Diagnosing Excessive Swap Usage in a SpringBoot Project: Memory Profiling and Native Memory Analysis
The article details a step‑by‑step investigation of a SpringBoot application that repeatedly triggered high swap usage, describing how JVM parameters, native memory tracking, gperftools, strace, and custom memory allocators were used to pinpoint and resolve off‑heap memory leaks caused by the Inflater implementation and glibc memory pools.
Background
The author migrated a project to the MDP framework (based on SpringBoot) and observed frequent "Swap area usage too high" errors.
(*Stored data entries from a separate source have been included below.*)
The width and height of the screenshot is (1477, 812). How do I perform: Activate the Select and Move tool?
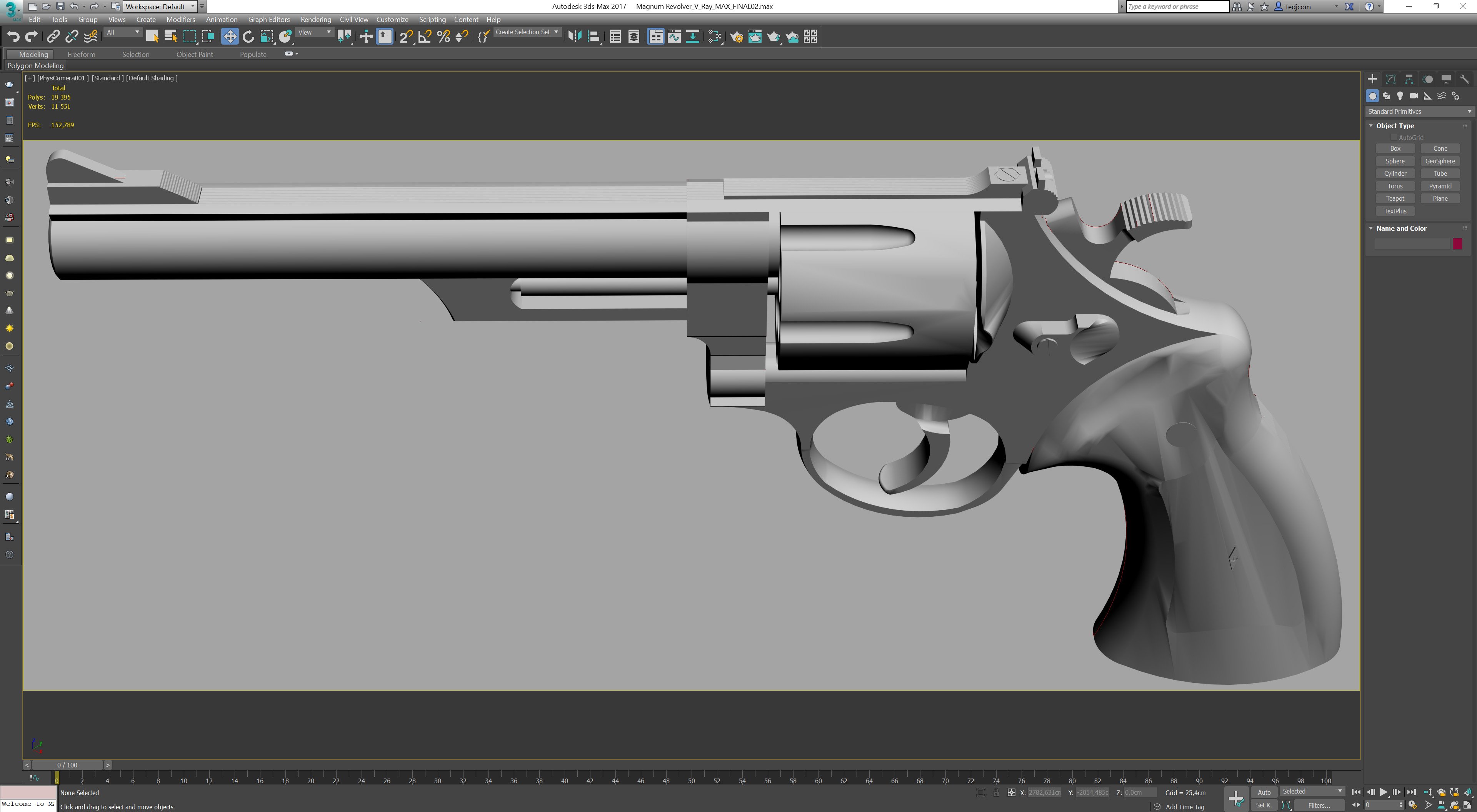pos(230,36)
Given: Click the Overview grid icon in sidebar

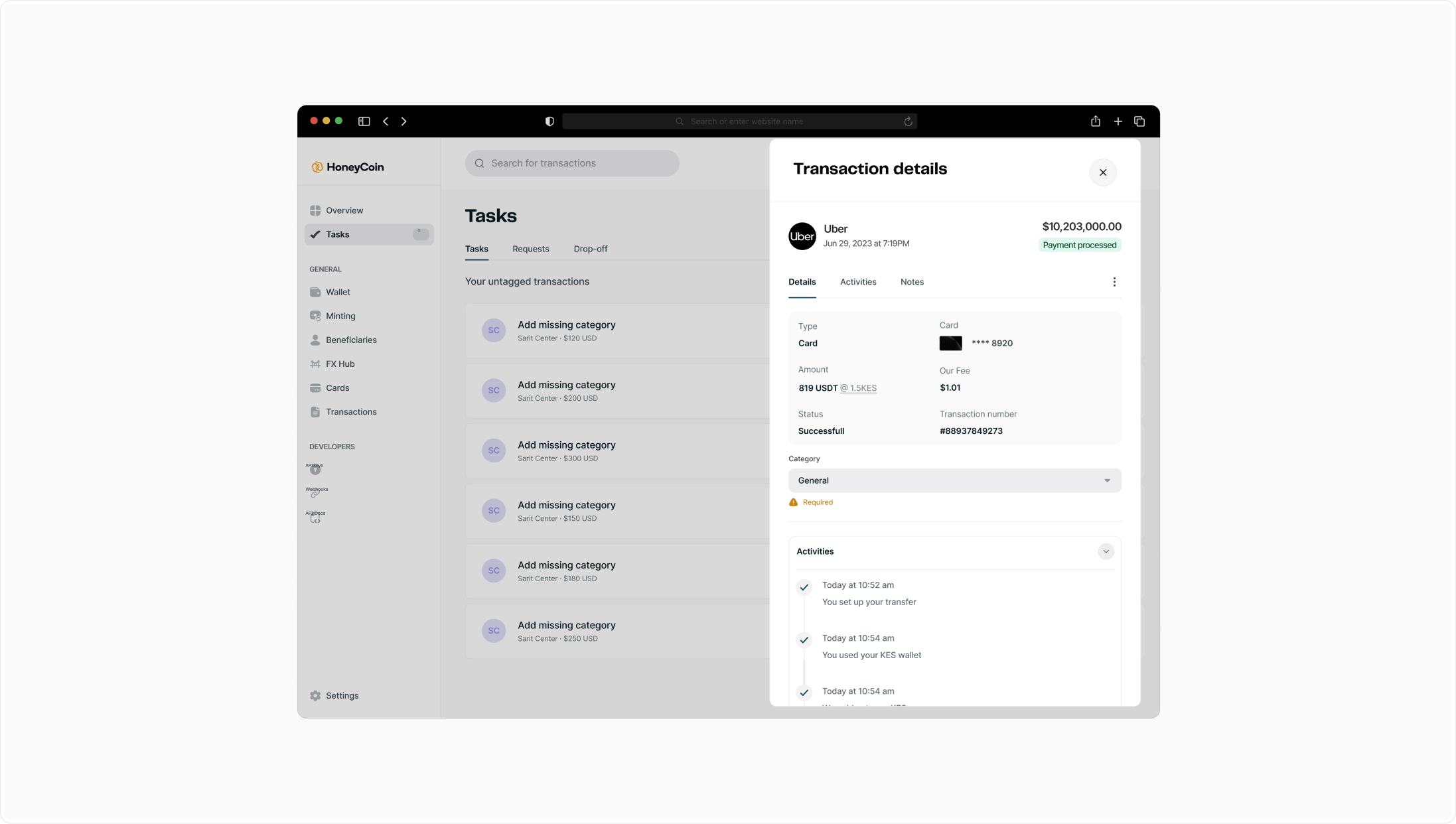Looking at the screenshot, I should [x=315, y=210].
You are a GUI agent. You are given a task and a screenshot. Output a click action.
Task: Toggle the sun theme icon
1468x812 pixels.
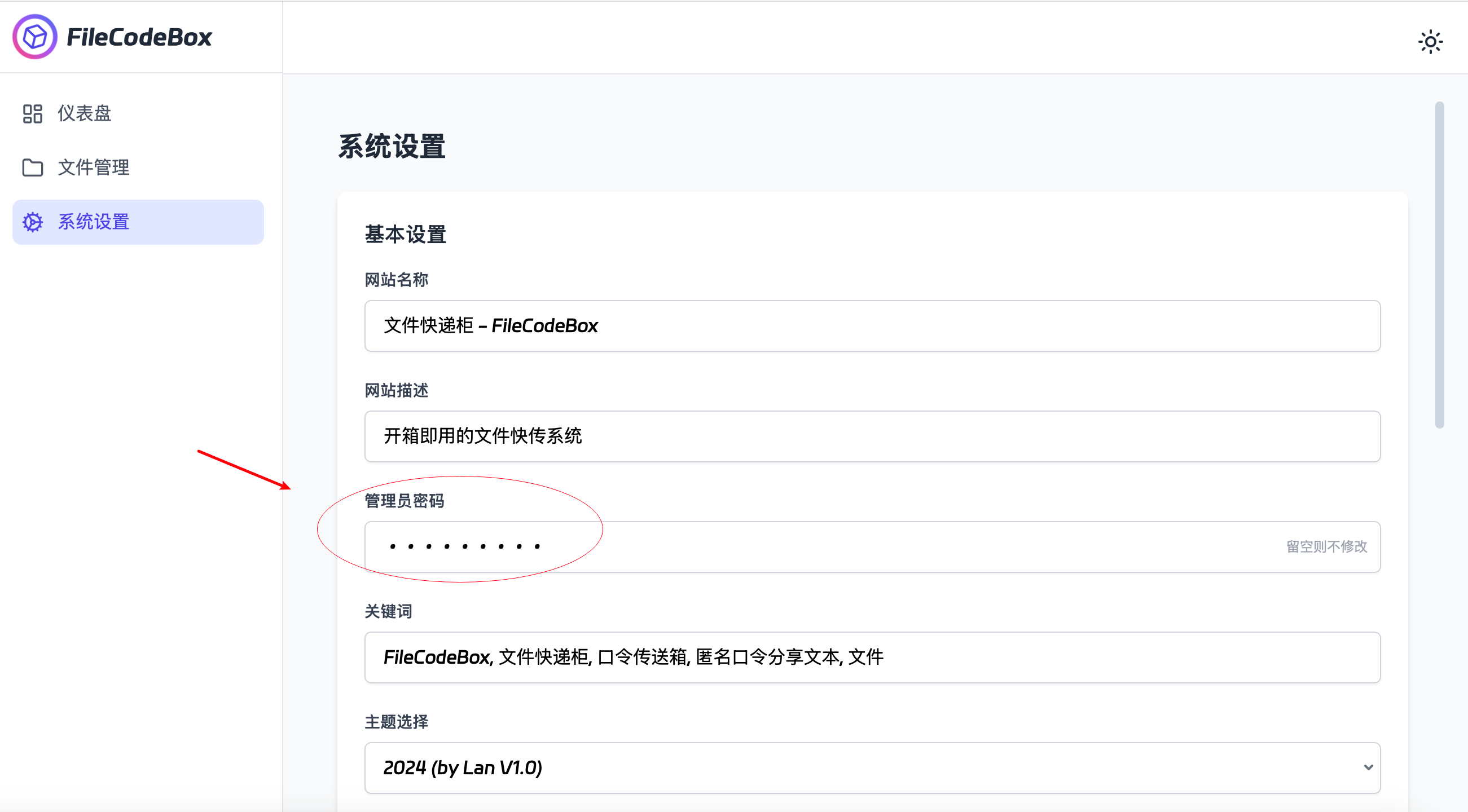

Although the JVM was configured with 4 GB heap, the actual physical memory consumption reached 7 GB.
JVM parameters used were:
-XX:MetaspaceSize=256M -XX:MaxMetaspaceSize=256M -XX:+AlwaysPreTouch -XX:ReservedCodeCacheSize=128m -XX:InitialCodeCacheSize=128m -Xss512k -Xmx4g -Xms4g -XX:+UseG1GC -XX:G1HeapRegionSize=4MInvestigation Process
Java‑level diagnostics
Enabled -XX:NativeMemoryTracking=detail and used jcmd <pid> VM.native_memory detail to view memory distribution, revealing that committed memory was lower than the physical usage because it excluded native code allocations.
Used pmap to see large 64 MB address spaces not reported by jcmd , indicating native allocations.
System‑level diagnostics
Employed gperftools ( https://github.com/gperftools/gperftools ) to monitor memory; observed malloc usage peaking at 3 GB then stabilising around 700‑800 MB.
Ran strace -f -e brk,mmap,munmap -p <pid> but did not see suspicious allocations.
Dumped memory with GDB ( gdb -pid <pid> ) and examined the dump using strings , finding JAR‑related data, suggesting the issue occurs during startup.
Repeated strace during application start‑up and identified many 64 MB mmap requests.
Mapped those requests to pmap output, confirming large anonymous mappings.
Thread analysis
Used jstack to locate the thread responsible for the mmap calls.
Discovered that MCC (Meituan Configuration Center) uses Reflections to scan all JARs, which triggers SpringBoot's ZipInflaterInputStream to allocate off‑heap memory via Inflater .
The Inflater's finalize method releases the native memory, but reliance on GC means the memory is not returned to the OS; glibc keeps it in per‑thread memory pools (64 MB each).
Custom allocator experiment
Created a simple malloc implementation using mmap and preloaded it via LD_PRELOAD . Instrumentation showed the application consistently used 700‑800 MB off‑heap memory, while the OS reported much higher resident set size due to lazy allocation and memory‑pool behaviour.
Tests with different allocators confirmed that glibc's arena allocation and tcmalloc's memory‑pool strategy cause apparent memory leaks.
Summary
The root cause was SpringBoot's default handling of JAR scanning, which allocated large off‑heap buffers that were only freed by GC finalization; glibc's memory pools prevented the OS from reclaiming the pages, leading to perceived memory leaks.
Fixes applied:
Configure MCC to scan only specific JARs, eliminating unnecessary allocations.
Upgrade SpringBoot to a version where ZipInflaterInputStream explicitly releases native memory.
Consider using alternative memory allocators or disabling per‑thread arenas when appropriate.
These changes resolved the swap‑usage issue and reduced the process's physical memory footprint.